[Exercise details] Pull every line with "computer" from the entries below.

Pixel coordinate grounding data
####################

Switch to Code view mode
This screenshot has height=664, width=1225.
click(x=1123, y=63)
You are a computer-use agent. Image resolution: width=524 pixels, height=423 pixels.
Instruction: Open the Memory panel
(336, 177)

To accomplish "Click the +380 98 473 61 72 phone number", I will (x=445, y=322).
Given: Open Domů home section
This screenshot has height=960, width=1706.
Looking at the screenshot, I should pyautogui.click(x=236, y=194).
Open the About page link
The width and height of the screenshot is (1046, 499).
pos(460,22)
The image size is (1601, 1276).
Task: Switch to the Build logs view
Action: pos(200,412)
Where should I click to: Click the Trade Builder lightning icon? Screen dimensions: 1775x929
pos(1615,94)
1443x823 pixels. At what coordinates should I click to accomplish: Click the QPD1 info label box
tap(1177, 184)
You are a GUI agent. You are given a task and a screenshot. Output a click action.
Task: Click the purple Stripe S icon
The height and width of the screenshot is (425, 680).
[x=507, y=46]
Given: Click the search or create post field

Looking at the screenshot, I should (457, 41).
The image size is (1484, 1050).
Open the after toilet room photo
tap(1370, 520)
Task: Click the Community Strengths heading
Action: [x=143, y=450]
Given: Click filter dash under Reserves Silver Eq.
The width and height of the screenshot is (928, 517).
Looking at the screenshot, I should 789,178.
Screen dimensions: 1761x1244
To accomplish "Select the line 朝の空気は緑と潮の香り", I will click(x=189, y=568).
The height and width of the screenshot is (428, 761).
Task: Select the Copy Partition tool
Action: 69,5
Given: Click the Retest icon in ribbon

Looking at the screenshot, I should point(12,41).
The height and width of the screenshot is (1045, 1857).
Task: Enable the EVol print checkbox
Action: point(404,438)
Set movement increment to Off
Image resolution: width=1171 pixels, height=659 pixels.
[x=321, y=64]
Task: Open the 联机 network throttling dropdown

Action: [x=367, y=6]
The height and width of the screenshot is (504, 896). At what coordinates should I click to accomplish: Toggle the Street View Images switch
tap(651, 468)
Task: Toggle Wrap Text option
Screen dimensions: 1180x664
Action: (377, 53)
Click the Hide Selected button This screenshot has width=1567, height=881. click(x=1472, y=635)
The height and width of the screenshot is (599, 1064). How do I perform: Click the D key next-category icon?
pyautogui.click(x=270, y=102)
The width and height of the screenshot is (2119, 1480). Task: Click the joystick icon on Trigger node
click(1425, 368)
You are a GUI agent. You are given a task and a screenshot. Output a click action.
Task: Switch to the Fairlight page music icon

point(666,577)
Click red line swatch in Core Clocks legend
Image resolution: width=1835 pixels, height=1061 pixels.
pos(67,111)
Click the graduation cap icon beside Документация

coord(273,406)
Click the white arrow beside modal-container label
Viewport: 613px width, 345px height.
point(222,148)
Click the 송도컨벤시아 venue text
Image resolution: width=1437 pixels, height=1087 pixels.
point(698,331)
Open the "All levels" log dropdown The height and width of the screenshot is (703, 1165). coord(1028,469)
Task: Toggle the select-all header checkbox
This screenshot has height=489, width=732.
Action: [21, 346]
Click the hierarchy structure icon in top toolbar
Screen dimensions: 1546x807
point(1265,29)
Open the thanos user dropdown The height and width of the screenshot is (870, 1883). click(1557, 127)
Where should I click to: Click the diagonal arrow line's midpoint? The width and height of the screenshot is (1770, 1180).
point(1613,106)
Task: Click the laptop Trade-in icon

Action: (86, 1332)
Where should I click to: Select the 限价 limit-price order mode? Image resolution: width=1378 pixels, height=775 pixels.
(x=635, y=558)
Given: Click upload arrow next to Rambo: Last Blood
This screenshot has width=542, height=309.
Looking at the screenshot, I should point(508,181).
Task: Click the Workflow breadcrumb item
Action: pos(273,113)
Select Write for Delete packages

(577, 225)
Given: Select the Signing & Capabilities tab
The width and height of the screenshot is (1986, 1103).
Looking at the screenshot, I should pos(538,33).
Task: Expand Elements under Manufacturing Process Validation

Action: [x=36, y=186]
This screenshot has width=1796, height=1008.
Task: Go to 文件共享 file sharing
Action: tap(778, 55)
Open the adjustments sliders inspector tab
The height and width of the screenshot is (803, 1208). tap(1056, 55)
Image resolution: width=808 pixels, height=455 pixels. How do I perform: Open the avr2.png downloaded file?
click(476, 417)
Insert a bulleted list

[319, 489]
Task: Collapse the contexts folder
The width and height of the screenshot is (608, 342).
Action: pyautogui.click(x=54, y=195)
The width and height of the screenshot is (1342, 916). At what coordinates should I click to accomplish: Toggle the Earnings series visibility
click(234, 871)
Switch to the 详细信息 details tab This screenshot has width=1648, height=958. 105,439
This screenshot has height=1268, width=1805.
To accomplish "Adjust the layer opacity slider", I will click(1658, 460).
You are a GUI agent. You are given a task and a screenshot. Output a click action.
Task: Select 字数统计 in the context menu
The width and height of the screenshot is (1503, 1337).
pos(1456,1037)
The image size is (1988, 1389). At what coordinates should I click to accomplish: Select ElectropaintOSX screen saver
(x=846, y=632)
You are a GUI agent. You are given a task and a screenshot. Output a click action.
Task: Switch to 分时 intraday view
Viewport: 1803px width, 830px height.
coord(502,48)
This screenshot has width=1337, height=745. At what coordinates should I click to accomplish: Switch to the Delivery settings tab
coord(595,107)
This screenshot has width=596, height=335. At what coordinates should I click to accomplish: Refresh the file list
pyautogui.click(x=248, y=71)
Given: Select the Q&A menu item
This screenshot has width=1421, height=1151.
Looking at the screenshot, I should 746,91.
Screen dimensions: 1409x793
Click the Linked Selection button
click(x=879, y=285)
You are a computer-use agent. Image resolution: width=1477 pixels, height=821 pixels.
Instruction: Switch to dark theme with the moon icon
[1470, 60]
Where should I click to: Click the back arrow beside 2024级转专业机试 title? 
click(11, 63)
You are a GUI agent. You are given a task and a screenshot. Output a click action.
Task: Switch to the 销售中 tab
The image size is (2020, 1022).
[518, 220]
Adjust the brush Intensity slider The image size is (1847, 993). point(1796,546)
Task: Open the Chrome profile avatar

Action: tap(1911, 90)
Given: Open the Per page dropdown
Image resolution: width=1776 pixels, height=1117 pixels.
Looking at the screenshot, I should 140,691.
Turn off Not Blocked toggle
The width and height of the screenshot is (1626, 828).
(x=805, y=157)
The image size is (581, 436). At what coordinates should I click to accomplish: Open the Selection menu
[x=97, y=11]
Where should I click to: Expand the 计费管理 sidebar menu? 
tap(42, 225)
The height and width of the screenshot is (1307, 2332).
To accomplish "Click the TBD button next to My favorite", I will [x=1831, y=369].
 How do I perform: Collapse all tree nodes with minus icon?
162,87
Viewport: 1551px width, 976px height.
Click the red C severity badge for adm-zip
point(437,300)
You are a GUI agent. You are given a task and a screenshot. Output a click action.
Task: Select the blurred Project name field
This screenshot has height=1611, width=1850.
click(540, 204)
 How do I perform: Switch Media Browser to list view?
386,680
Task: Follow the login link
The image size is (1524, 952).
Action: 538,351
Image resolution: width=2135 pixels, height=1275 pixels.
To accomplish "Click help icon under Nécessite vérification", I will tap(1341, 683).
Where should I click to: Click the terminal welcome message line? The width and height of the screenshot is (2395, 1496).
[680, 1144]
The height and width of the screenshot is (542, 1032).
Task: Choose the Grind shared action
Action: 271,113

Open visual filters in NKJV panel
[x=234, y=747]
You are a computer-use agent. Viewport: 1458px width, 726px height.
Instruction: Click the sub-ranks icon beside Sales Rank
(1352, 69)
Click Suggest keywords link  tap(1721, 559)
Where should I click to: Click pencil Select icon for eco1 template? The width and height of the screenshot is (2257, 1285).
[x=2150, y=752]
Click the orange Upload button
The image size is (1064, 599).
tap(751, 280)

####################

[Task answer]
You are a computer-use agent. Image resolution: width=524 pixels, height=423 pixels.
You are a computer-use agent. Image resolution: width=1477 pixels, height=821 pixels.
You are a computer-use agent. Viewport: 1458px width, 726px height.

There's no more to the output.